(Aim of the exercise)
Reproduce each entry exactly, so that everything except the pictures is carried over.
[[ Dataset excerpts open ]]
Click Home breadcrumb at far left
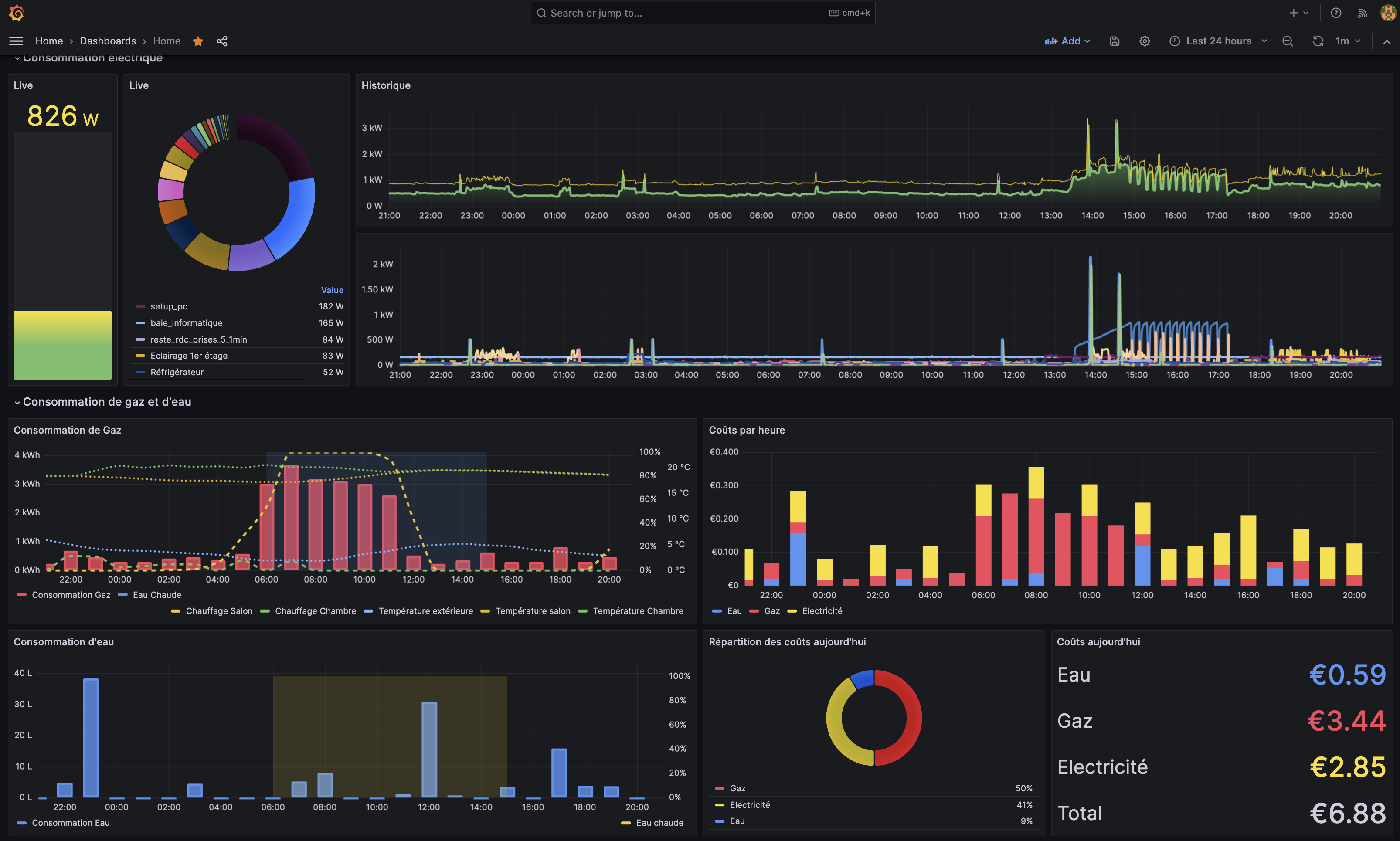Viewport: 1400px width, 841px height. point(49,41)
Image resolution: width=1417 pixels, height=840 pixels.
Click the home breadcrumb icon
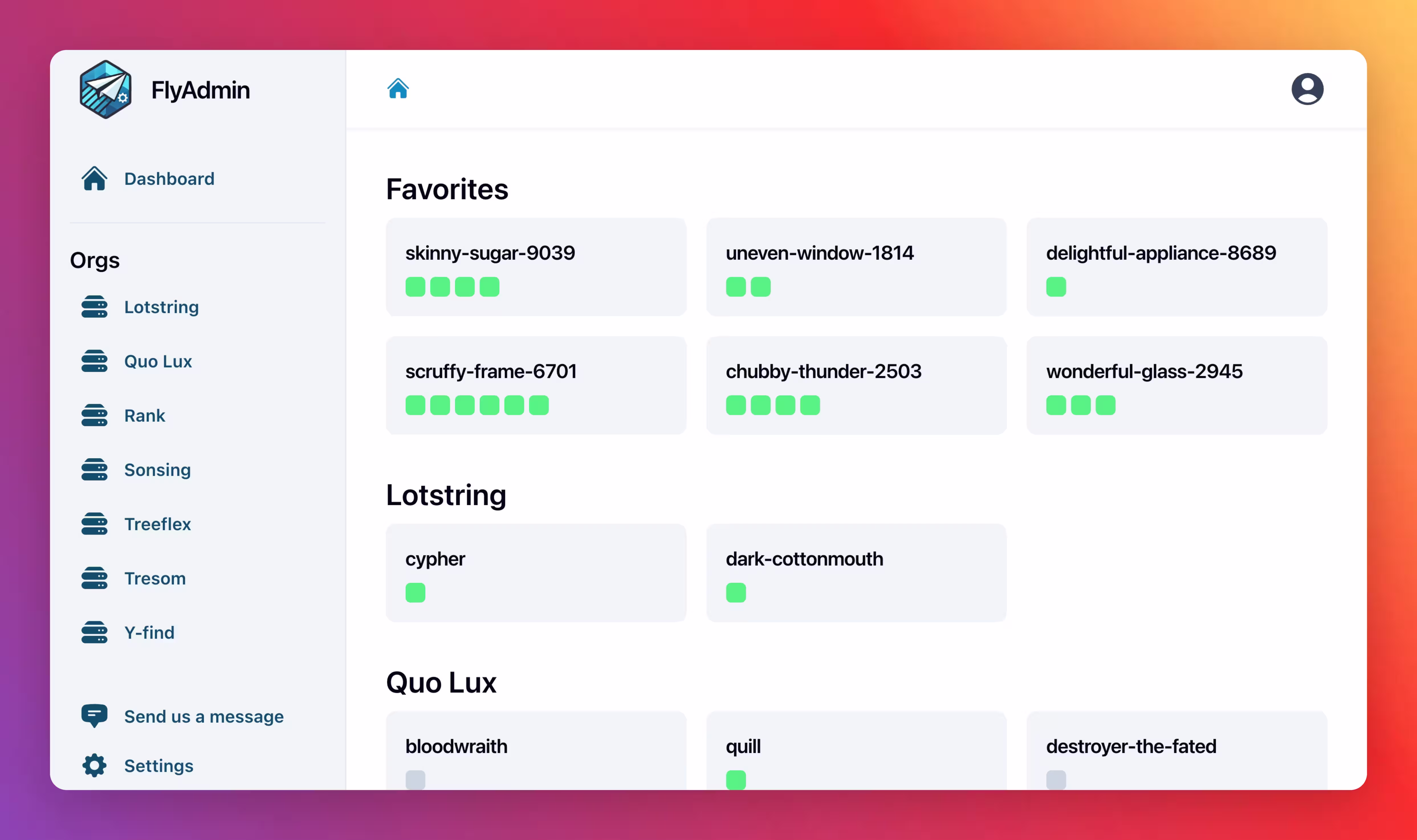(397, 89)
[[ Dataset excerpts closed ]]
(Solution)
Click Home breadcrumb at far left
Viewport: 1400px width, 841px height. point(49,41)
Image resolution: width=1417 pixels, height=840 pixels.
Click the home breadcrumb icon
(397, 89)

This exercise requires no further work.